The present study examines how killing is understood differently in military and civilian contexts and how moral identity shapes moral appraisal and perceived moral injury. Active military personnel, retired veterans, and civilians from the Five Eyes nations completed vignette-based measures assessing the perceived sacredness of human life through willingness to engage in taboo trade-offs involving killing in military versus civilian contexts. Participants also reported perceived moral injury symptoms associated with these scenarios.
Results revealed significant group differences in both moral valuation and moral injury appraisal. Active military personnel attributed lower sacredness to human life and reported fewer moral injury symptoms in military contexts compared to retired veterans and civilians. In contrast, veterans reported greater perceived moral injury than active military personnel, indicating that post-service changes in moral identity may lead to the reappraisal of past military actions through civilian moral frameworks.
These findings support a moral identity-based account of moral injury, suggesting that MI vulnerability may increase following military transition as moral identities evolve and sacred values are reasserted. By empirically situating the sanctity of human life within a moral event-moral identity-moral symptom framework (Mattson et al., 2025), this research contributes to emerging models of moral problems and highlights the importance of contextual and identity-sensitive approaches to assessment, transition support, and moral repair among military veterans.
The present study examines how killing is understood differently in military and civilian contexts and how moral identity shapes moral appraisal and perceived moral injury. Active military personnel, retired veterans, and civilians from the Five Eyes nations completed vignette-based measures assessing the perceived sacredness of human life through willingness to engage in taboo trade-offs involving killing in military versus civilian contexts. Participants also reported perceived moral injury symptoms associated with these scenarios.
Results revealed significant group differences in both moral valuation and moral injury appraisal. Active military personnel attributed lower sacredness to human life and reported fewer moral injury symptoms in military contexts compared to retired veterans and civilians. In contrast, veterans reported greater perceived moral injury than active military personnel, indicating that post-service changes in moral identity may lead to the reappraisal of past military actions through civilian moral frameworks.

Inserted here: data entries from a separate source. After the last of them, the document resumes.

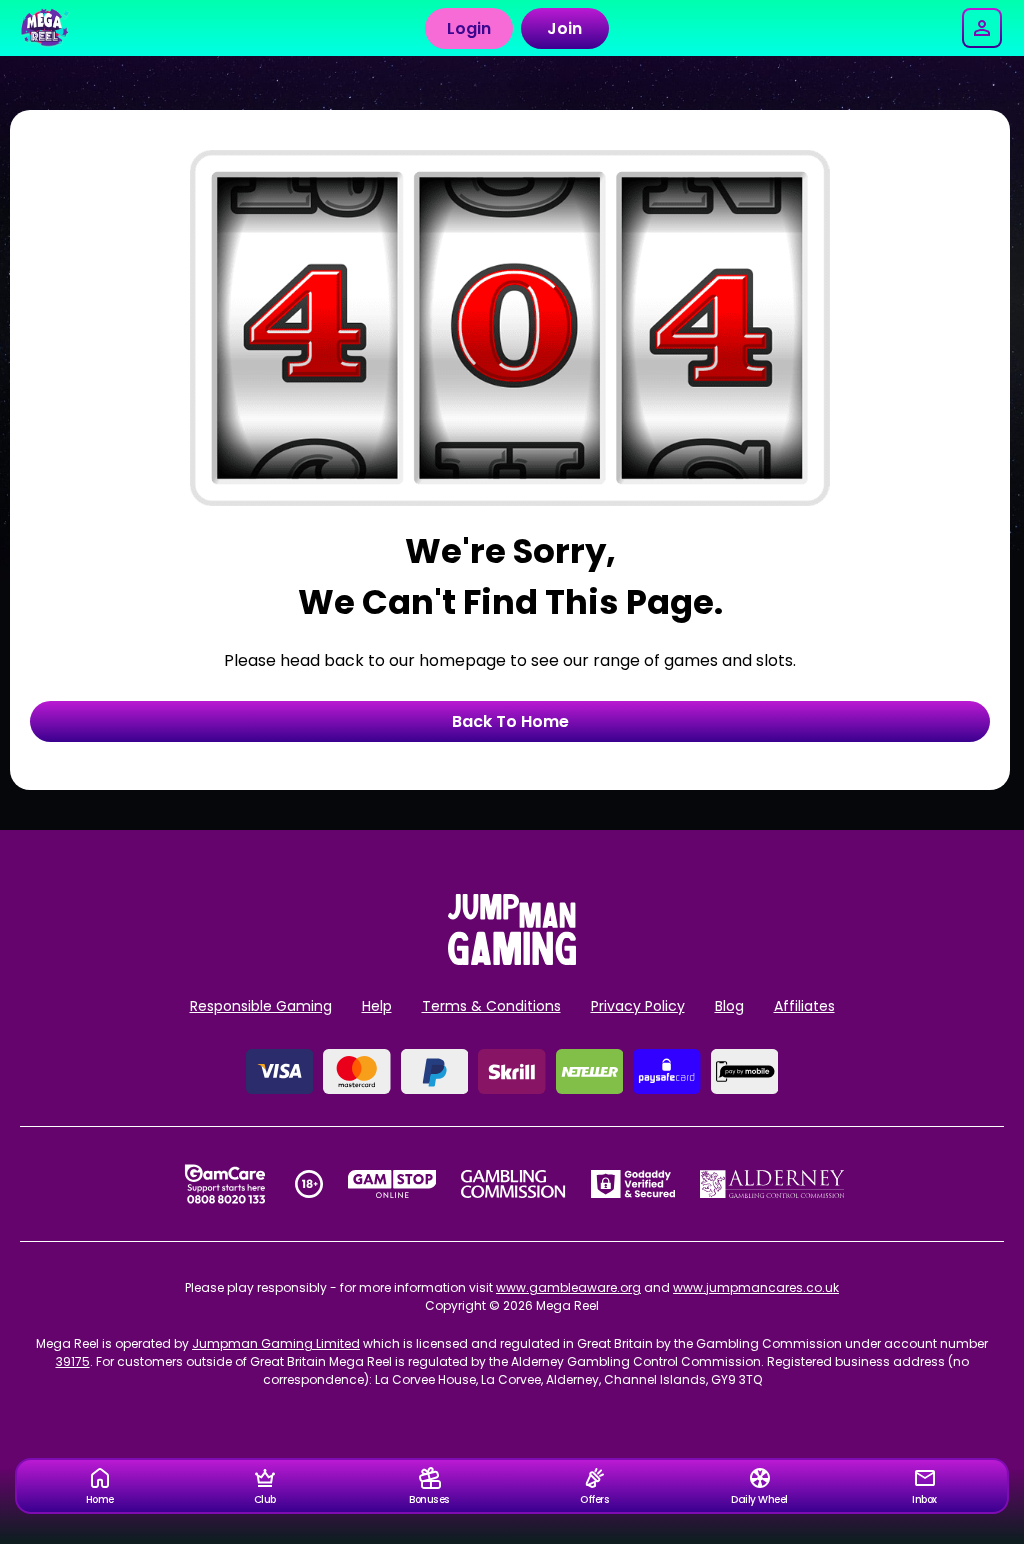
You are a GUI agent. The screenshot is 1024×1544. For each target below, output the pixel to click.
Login (469, 28)
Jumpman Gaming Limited (276, 1343)
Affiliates (804, 1006)
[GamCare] (225, 1184)
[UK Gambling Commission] (513, 1184)
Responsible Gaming (261, 1006)
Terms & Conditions (491, 1006)
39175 (73, 1361)
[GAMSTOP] (392, 1184)
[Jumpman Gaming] (512, 959)
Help (377, 1006)
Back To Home (510, 721)
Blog (729, 1006)
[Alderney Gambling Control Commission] (772, 1184)
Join (564, 28)
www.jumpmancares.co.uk (756, 1287)
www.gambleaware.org (568, 1287)
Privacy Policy (638, 1006)
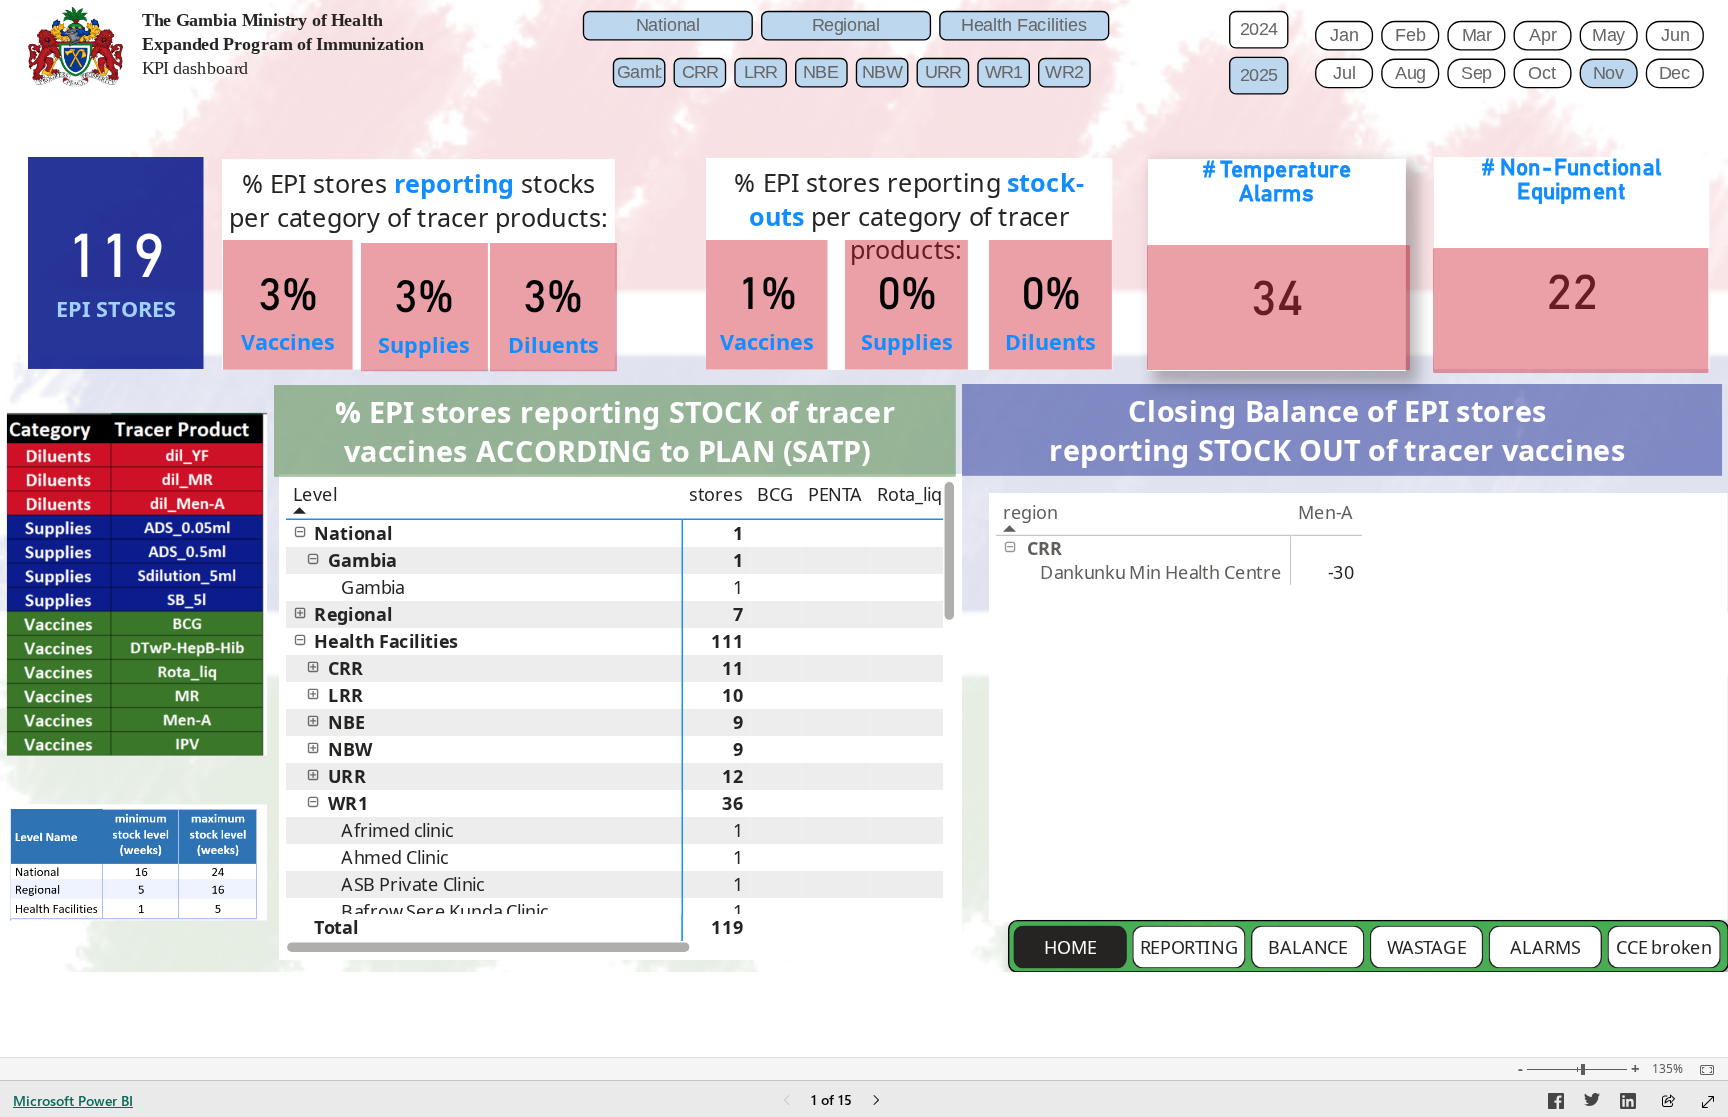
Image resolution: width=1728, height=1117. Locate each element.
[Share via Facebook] (1556, 1104)
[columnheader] (717, 500)
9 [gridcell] (738, 722)
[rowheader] (484, 533)
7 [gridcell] (738, 614)
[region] (864, 486)
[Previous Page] (787, 1101)
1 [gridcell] (738, 533)
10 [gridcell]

These findings support a moral identity-based account of moral injury, suggesting that MI vulnerability may increase following military transition as moral identities evolve and sacred values are reasserted. By empirically situating the sanctity of human life within a moral event-moral identity-moral symptom framework (Mattson et al., 2025), this research contributes to emerging models of moral problems and highlights the importance of contextual and identity-sensitive approaches to assessment, transition support, and moral repair among military veterans.
Biography
My name is Allister Baker, and I am a military veteran and PhD candidate in psychology at the University of Canterbury, New Zealand. I served as an infantryman in the New Zealand Army for more than a decade, including deployments to Timor-Leste and Afghanistan. During my service, I encountered experiences that deeply challenged my sense of morality, experiences that continued to shape how I understood right and wrong long after leaving the military.
In the years that followed, I struggled to reconcile those events with my values as a civilian. While studying psychology, I discovered the concept of moral injury and immediately recognised its relevance, not only to my own journey but to that of many other veterans seeking to make sense of similar experiences.
My current research suggests that actions considered necessary or justified within military culture, such as the use of lethal force, may later be reappraised as morally injurious once veterans return to civilian life. My doctoral research now builds on this work, exploring how veterans’ moral values evolve after service and how these shifts influence the persistence of moral injury. Ultimately, my goal is to inform better support for service members during transition and reintegration.